◆ **Text segment**:
··········

Award Abstract # 2004932
Collaborative Research: Frameworks: funcX: A Function Execution Service for Portability and Performance

NSF Org: OAC
Office of Advanced Cyberinfrastructure (OAC)
Recipient: UNIVERSITY OF ILLINOIS
Initial Amendment Date: April 17, 2020
Latest Amendment Date: April 17, 2020
Award Number: 2004932
Award Instrument: Standard Grant
Program Manager: Marlon Pierce
mpierce@nsf.gov
 (703)292-7743
OAC
 Office of Advanced Cyberinfrastructure (OAC)
CSE
 Directorate for Computer and Information Science and Engineering
Start Date: May 1, 2020
End Date: April 30, 2025 (Estimated)
Total Intended Award Amount: $481,234.00
Total Awarded Amount to Date: $481,234.00
Funds Obligated to Date: FY 2020 = $481,234.00
History of Investigator:
  • Daniel Katz (Principal Investigator)

··········

◆ **Source material**:
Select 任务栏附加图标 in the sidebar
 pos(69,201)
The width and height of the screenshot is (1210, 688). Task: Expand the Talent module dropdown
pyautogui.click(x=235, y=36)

··········

◆ **What is asked**:
1. What estimated end date does the award abstract give for the grant?
2. Put the title line of the award abstract, "Collaborative Research: Frameworks: funcX: A Function Execution Service for Portability and Performance", into Spanish.

◆ **Solutions to the problems**:
1. April 30, 2025

2. Investigación colaborativa: Marcos: funcX: un servicio de ejecución de funciones para la portabilidad y el rendimiento